Si vindicamos, con ánimo autocomplaciente, que los viejos roqueros nunca mueren, imagínense con los clásicos. A Hobbes no lo hemos dejado tranquilo en todo lo que va de siglo. Este filósofo inglés, que vivió a caballo entre los siglos XVI y XVII, no nos endosó la tonta encrucijada de querer más a papá o mamá. Su reto era el de las lentejas. Libertad o seguridad. Y este acomodado mundo ya lo tenía muy claro mucho antes de la dramática puesta de largo de este milenio, con Mohamed Atta estrellando toda su ignominia contra las Torres Gemelas: una vez que has probado el pata negra es difícil volver al recebo. La civilización ha aceptado las restricciones individuales como un mal necesario para luego caer en la incongruencia de su enfurruñamiento. Histriónicas protestas para luego despelotarse como un corderito en las redes sociales.

Esta dualidad imperante ha acentuado, merced a la pandemia, una nueva variante que puede desentonar los términos de la matriz. Ha irrumpido con fuerza la dicotomía entre compromiso y cinismo. Aceptamos esa carga hipotecaria que nos aleja de utopías libertarias. Pero al mismo tiempo, es la propia sociedad la que se autodespluma de su pensamiento crítico, escorando cada vez más la rebeldía hacia la estulticia; empujando también a la lucidez a abdicar frente al cinismo. Este siempre ha sido el gran damero de la clase política, pero en las actuales circunstancias la mayoría de sus componentes se están poniendo moraditos.

Lo de Fernando Simón no tiene nombre. Jactarse de ser augur a toro pasado y usar al mismo tiempo el látigo del templo es toda una delicatessen de cinismo. Hemos asistido a una expresión culmen del borreguismo, visionarios todos del desastre de las navidades -aquí también el presidente de Andalucía pedía un esfuerzo previo para cantarle a la marimorena-, para caer en el redil de un extraño estoicismo, montando un rave con cuñados y suegras. La paradoja se lo está pasando pipa como árbitro de esta diatriba: el Gobierno más izquierdista se está encontrando a gusto con las letras de oro del liberalismo: el laissez faire, muchas veces sin dejar, ni hacer.

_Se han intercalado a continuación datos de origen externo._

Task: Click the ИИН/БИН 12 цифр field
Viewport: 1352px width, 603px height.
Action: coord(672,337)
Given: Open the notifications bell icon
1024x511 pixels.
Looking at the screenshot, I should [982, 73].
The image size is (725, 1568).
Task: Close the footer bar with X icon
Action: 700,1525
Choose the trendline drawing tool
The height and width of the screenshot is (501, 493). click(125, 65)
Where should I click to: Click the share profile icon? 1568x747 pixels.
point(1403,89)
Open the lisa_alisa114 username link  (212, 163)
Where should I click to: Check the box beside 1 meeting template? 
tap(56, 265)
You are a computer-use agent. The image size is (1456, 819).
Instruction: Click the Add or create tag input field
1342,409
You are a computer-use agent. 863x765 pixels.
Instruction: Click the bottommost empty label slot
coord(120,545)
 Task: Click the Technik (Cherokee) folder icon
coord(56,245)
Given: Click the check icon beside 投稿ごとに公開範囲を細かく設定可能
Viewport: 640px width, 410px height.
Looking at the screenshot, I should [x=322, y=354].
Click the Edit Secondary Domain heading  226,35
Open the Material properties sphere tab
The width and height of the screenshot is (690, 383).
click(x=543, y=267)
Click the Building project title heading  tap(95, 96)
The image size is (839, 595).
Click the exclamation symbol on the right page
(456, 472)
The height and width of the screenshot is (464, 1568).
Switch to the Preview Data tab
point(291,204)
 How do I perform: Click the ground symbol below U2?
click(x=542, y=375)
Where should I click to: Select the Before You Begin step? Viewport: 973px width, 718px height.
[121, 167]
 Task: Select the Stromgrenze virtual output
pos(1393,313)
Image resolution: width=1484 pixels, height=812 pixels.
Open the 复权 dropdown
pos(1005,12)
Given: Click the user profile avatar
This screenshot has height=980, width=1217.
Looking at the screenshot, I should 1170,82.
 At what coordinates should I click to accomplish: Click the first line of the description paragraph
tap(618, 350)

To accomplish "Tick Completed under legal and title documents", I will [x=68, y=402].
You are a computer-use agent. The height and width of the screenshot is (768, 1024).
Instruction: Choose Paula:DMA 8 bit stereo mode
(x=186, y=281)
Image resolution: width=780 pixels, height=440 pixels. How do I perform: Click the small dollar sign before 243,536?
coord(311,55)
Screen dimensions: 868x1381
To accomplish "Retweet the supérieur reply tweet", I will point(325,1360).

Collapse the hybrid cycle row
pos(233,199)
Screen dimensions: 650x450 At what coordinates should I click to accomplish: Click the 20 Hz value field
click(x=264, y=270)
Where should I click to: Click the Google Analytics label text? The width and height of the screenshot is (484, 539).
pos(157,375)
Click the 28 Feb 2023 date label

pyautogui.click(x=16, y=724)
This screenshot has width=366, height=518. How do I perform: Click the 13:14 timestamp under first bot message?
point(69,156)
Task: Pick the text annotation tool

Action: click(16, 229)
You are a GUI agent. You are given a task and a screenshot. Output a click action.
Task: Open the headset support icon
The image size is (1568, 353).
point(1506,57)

Lo de Fernández Vara también ha sido antológico. La comunidad científica haciendo la carrera del Yukón para agilizar la inmunidad, y aquí vendemos parsimonia ¡Qué manera tan grotesca de enturbiar la prudencia! En esta resignación generalizada que tenemos con nuestros dirigentes, una de nuestras últimas bazas sería exigirles una capacidad de anticipación. Y si falla, para eso está la metafísica de misal: Dios proveerá. También han practicado esta prudencia el Gobierno vasco pero éste, como la banca, siempre gana.

Pero para buenos chuletones de cinismo, qué mejor que el aplazamiento de las elecciones catalanas. Qué bonito y florido que los extremos se toquen, indepes y españolistas unidos por una causa común. El argumentario oficial se basa en la prelación del derecho a la vida, razón más que suficiente de peso. Me escaman, sin embargo, las tiriteras demoscópicas, las defensas débiles tras el golpe de efecto del candidato Illa. Una estrategia perfecta, pues si los socialistas se negaban, todos saldrían a degüello a sostener que su prioridad eran los intereses electorales, por encima de doblegar la pandemia. Y si se apunta al carro, más tiempo hay para no temer a este lobo feroz con flequillo y gafas de pasta.

El cinismo es preciso para que no se gripe el inconformismo. Pero ahora campa a sus anchas gracias a esta piramidal magistratura de ponernos todos de perfil. La crítica constructiva la está usurpando una radicalidad idiota y conspiranoica. El compromiso no es el estribillo de una misa dominical. Para empezar, bastaría con ser consecuentes. Pero eso es mucho pedir.